Hereditary Count John Ernest of Nassau-Siegen (21 October 1582Jul. – 16/17 September 1617Jul.), , official titles: Graf zu Nassau, Katzenelnbogen, Vianden und Diez, Herr zu Beilstein, was since 1607 Hereditary Count of Nassau-Siegen, a part of the County of Nassau. He came from the House of Nassau-Siegen, a cadet branch of the Ottonian Line of the House of Nassau. He first served as an officer in the Dutch States Army and later as general in the Republic of Venice during the Uskok War.

Biography

John Ernest was born at  on 21 October 1582Jul., the eldest son of Count John VII ‘the Middle’ of Nassau-Siegen and his first wife, Countess Magdalene of Waldeck-Wildungen. John Ernest studied in Kassel in 1595, and then in Geneva. He later stayed with his uncle William Louis in Leeuwarden.

In the Dutch States Army
John Ernest served in the Dutch States Army under Maurice of Nassau since 1601, where he took part in the Siege of Ostend. Later, he served as a hopman in the regiment of his uncle Ernest Casimir. From May to July 1603 he took part in the special envoy to London to congratulate King James I of England on his accession to the throne. The envoy also included Frederick Henry of Nassau, grand pensionary Johan van Oldenbarnevelt, Walraven III van Brederode and the regent Jacob Valcke from Zeeland. At the first audience, a comical misunderstanding occurred when John Ernest was mistaken for Frederick Henry by James I. John Ernest was appointed captain on 22 September 1603. At the Siege of Sluis in 1604 he was shot in the leg. On 6 May 1606 he was appointed colonel of the regiment Walloons.

John Ernest and his younger brothers Adolf and John ‘the Younger’ had the reputation of being gamblers and of showing a completely unseemly splendour in their clothes and appearance. Their father wrote letters to the young counts, full of fatherly admonitions, exhorting them to be thrifty, because he did not know what to do with his worries and debts. In a letter of 8 December 1608 he even considered the death of Adolf as a punishment from God and he exhorted the two others, who with ‘einem ärgerlichen Leben mit Verschwendung fast allem, was ich in der Welt habe, durch Ehebrechen und Hurerei, Plünderung und Beraubung armer, unschuldiger Leute hoch und niederen Standen’ (‘an annoying life of squandering almost everything I have in the world, through adultery and fornication, plundering and robbing poor, innocent people of high and low rank’) ruined the county of Nassau-Siegen, to lead a different, better life, worthy of the name Nassau.

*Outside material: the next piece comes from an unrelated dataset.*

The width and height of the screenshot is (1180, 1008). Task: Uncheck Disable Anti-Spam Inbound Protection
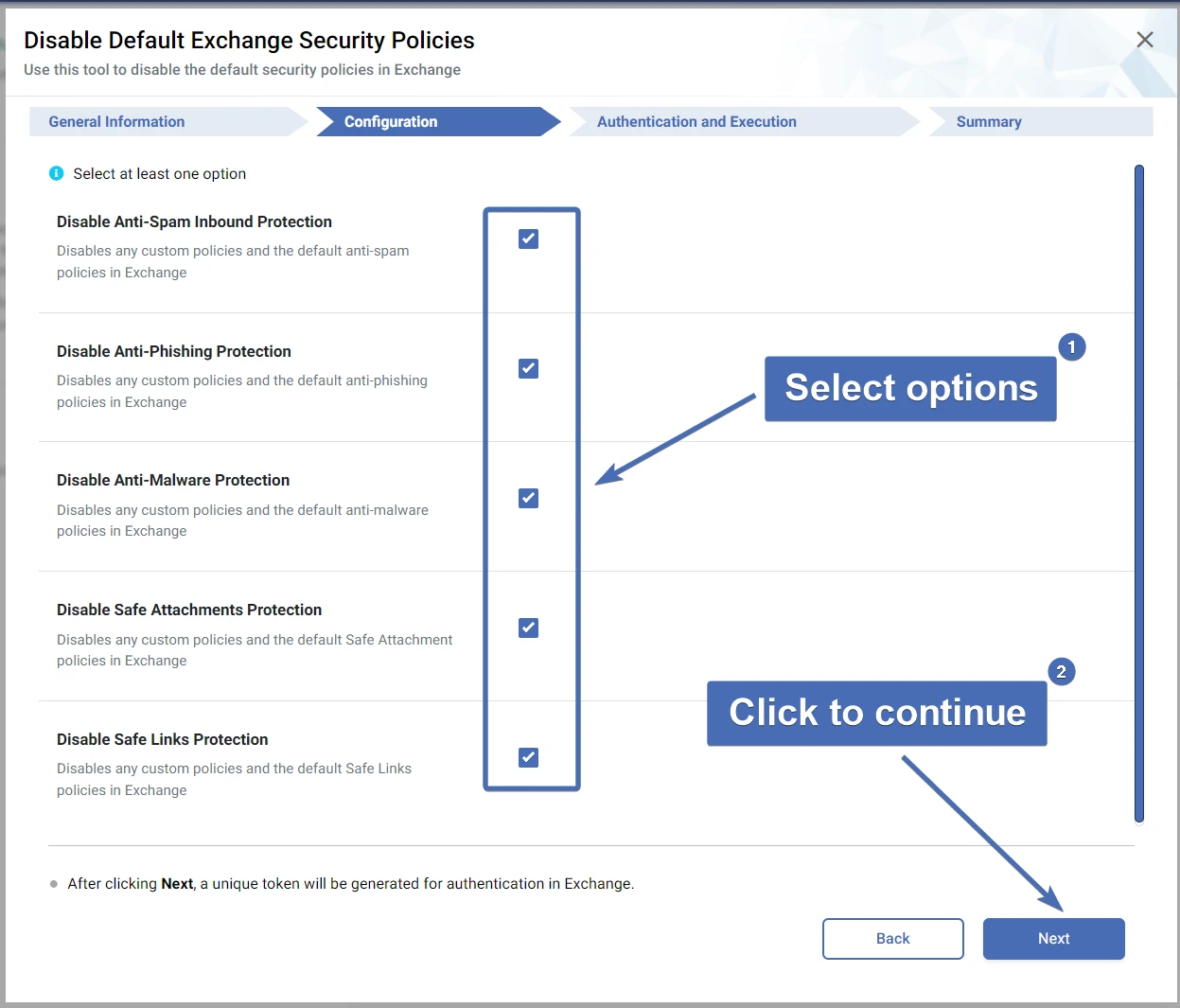coord(528,239)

John Ernest took part in the Siege of Jülich in 1610 with Maurice of Nassau, where he was appointed second-in-command. In 1615 he took part in Frederick Henry of Nassau’s march to the Hansa city of Brunswick, which was in conflict with Duke Frederick Ulrich of Brunswick-Wolfenbüttel and besieged by him. The Dutch States Army crossed neutral territory – especially the Bishopric of Münster – to relieve the besieged city. It did not come to an armed encounter; when Frederick Henry arrived at  by the Weser, Frederick Ulrich broke up the siege. John Ernest’s father then managed to negotiate an agreement between the Duke and the city.

Hereditary Count of Nassau-Siegen

When his grandfather Count John VI ‘the Elder’ of Nassau-Siegen died on 8 October 1606, he was succeeded by John Ernest’s father together with his brothers William Louis, George, Ernest Casimir and John Louis. On 30 March 1607 these brothers divided their possessions. John ‘the Middle’ acquired Siegen, Freudenberg, Netphen, Hilchenbach,  and the Haingericht. The brothers then also signed an succession treaty. By this agreement the heirs of the brothers were explicitly forbidden to convert to a religion other than the Reformed confession. Since the partition, John ‘the Middle’ has had his Residenz in Siegen Castle, which he had renovated around that time. Because the county of Nassau-Siegen was such a small country (it had about 9.000 inhabitants and yielded about 13.000 guilders annually) John ‘the Middle’ decided that the county should not be divided up again. To avoid this, on 8 April 1607 he made a will and testament, which stated that only the eldest son would rule, and the other children should be compensated with money or offices. Thus, John Ernest became the heir of Nassau-Siegen. With his father, his brother John ‘the Younger’ and his uncle George of Nassau-Beilstein, John Ernest was present at the coronation of Roman King Matthias in Frankfurt in 1612.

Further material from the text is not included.